Dans le cas de "Des coeurs ordinaires", je vais un peu déroger à tout cela. Car le personnage de Gabrielle est typiquement le genre de personnages qui va diviser le lectorat. Elle ne laissera personne indifférent, j'en suis certain, mais elle aura sans doute autant de partisans que de détracteurs. Et même un certain nombre de lecteurs qui peineront à ce positionner franchement.

Je dois avouer que je fais partie de cette dernière catégorie : Gabrielle me touche autant qu'elle m'énerve, m'émeut autant qu'elle m'insupporte. Oui, je sais, c'est paradoxal, bizarre peut-être, mais c'est viscéral, parce qu'elle représente à elle seule différentes personnalités qui éveillent des sentiments contrastés. Je m'explique...

Le côté touchant de Gabrielle, c'est la veuve qui éprouve une profonde solitude et cherche par tous les moyens à lier des relations avec d'autres humains pour ne pas sombrer. Dans un premier temps, on songe à Lila, le personnage central de "Pour que rien ne s'efface", précédent roman de Catherine Locandro. Une actrice qui fut célèbre et qui meurt dans l'anonymat et le dénuement...

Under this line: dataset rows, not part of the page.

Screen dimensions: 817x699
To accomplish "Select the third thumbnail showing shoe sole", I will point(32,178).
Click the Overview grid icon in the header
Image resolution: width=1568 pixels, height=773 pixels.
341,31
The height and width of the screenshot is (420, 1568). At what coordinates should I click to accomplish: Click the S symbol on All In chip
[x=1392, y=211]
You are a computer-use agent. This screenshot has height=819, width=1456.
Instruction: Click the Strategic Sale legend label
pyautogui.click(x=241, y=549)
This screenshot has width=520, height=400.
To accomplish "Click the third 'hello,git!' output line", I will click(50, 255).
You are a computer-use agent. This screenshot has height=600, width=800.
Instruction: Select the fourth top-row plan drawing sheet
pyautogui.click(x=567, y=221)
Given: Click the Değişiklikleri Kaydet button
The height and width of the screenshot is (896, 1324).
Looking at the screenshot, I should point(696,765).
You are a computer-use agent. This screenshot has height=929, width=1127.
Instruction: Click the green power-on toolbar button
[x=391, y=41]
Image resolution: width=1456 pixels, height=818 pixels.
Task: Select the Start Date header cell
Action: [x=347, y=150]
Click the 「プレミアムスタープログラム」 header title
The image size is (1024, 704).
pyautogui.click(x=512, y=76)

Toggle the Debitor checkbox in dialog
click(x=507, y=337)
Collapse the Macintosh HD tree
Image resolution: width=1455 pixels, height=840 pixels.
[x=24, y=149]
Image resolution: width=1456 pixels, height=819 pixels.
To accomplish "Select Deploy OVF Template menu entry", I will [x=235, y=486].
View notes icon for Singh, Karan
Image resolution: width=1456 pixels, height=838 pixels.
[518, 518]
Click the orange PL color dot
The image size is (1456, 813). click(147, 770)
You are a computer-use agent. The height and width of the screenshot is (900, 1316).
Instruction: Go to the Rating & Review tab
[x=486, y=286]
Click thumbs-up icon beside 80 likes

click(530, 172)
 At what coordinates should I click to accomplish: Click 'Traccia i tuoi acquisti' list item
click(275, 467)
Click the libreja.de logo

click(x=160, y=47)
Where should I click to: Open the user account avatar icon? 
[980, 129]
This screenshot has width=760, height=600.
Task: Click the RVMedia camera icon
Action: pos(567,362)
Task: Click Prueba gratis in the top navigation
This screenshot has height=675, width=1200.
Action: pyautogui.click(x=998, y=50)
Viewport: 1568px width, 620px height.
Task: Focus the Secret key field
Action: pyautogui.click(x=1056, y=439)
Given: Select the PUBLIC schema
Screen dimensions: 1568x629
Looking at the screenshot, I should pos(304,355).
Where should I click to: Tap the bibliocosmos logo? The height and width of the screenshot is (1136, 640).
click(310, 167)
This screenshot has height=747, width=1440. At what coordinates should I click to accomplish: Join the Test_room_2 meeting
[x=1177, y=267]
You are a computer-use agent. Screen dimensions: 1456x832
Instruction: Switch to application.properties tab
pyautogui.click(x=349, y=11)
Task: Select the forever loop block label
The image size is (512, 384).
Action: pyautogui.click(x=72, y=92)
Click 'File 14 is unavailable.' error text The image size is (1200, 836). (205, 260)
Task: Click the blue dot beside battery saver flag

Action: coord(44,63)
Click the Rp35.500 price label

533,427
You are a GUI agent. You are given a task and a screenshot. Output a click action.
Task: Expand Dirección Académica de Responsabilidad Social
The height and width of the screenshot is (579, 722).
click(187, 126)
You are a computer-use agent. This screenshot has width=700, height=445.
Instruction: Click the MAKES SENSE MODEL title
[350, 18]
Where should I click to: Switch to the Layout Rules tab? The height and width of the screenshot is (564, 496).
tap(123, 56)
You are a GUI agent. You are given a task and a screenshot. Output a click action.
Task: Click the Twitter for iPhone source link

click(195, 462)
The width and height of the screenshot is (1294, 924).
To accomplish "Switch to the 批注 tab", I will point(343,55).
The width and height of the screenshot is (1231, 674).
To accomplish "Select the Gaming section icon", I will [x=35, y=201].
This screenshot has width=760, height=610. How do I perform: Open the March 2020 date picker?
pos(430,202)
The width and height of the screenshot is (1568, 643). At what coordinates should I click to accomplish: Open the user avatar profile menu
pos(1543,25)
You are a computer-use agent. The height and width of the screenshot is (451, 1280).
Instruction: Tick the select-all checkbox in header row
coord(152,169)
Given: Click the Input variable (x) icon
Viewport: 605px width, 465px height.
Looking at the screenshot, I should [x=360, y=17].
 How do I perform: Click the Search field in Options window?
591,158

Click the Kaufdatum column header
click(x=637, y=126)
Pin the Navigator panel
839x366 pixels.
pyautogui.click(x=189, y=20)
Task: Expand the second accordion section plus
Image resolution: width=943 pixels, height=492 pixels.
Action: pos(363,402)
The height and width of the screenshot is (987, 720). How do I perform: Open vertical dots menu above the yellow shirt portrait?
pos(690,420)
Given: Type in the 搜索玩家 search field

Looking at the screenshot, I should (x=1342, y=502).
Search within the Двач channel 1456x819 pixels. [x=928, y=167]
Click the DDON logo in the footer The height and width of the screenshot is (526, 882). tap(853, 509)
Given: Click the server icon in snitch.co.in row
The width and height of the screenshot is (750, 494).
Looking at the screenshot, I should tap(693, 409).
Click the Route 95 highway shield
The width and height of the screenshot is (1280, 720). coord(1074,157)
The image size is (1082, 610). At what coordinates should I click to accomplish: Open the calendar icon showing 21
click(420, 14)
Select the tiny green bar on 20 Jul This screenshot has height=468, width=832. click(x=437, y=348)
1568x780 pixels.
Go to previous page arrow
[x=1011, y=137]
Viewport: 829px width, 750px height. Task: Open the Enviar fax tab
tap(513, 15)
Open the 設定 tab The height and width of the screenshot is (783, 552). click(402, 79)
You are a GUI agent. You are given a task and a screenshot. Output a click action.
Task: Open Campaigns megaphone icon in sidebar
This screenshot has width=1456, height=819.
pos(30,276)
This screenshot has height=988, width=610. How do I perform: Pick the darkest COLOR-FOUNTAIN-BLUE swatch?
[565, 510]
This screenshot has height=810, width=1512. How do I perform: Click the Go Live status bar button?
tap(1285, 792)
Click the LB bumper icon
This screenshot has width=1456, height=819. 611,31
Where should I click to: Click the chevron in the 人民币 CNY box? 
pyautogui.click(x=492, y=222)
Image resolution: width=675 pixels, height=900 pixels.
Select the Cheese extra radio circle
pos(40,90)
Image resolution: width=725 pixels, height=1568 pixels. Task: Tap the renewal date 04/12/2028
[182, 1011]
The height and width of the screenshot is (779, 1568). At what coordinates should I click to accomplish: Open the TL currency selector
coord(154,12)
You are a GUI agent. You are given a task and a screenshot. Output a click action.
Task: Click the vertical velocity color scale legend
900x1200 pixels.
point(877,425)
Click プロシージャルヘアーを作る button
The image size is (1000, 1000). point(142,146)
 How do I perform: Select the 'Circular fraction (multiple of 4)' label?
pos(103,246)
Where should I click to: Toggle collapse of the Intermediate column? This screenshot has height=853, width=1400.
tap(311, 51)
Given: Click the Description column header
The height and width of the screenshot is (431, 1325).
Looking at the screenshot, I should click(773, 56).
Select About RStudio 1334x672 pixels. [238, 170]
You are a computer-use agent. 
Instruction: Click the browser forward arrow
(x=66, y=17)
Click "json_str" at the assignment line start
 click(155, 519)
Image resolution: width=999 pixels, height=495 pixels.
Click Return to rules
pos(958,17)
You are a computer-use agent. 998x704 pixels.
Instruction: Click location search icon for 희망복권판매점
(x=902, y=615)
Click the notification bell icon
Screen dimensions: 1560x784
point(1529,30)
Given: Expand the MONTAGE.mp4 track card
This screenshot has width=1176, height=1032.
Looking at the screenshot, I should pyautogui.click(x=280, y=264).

Le point de vue change, ici, puisque Lila était l'inconnue, alors que Gabrielle est véritablement le moteur de "Des coeurs ordinaires". Mais, d'emblée, on la range dans la même catégorie, celles des personnes souffrant du même sentiment d'abandon qui, hélas, touche nombre de personnes âgées dans nos sociétés modernes.

Pourtant, on ne sait rien de Gabrielle lorsqu'on la rencontre. Petit à petit, on aura des informations à son sujet, car Anna ne peut être le seul point d'interrogation de ce livre. Petit à petit, on cernera mieux Gabrielle, et la perception que l'on a d'elle va alors peu à peu évoluer, en même temps que se tisse son étrange relation avec Anna.

Et apparaît une autre facette de la personnalité de Gabrielle : la voisine... Là, il manque le son, car il faudrait que vous entendiez l'intonation qui va avec ce mot de voisine... Qu'on habite en maison individuelle ou en collectivité, nous avons tous connu des voisins merveilleux, et d'autres qu'on a eu envie de vouer aux gémonies.

Et force est de reconnaître que Gabrielle va vite s'avérer appartenir à la catégorie des voisins envahissants... Plus tôt, j'ai parlé de "fouineur", et c'est vrai qu'il y a de cela : Gabrielle cherche par tous les moyens à sa disposition à s'imposer dans la vie d'Anna, et franchement, à mes yeux, c'est carrément insupportable.

Tout le roman repose sur ce travail de sape que mène Gabrielle auprès de sa jeune et mystérieuse voisine. Une entreprise enrobée de toute la bienveillance qui peut émaner d'une gentille vieille dame, servie par les meilleurs intentions du monde, qui deviennent bien souvent les pires... Oui, on entre en empathie avec Gabrielle, mais jusqu'à une certaine limite.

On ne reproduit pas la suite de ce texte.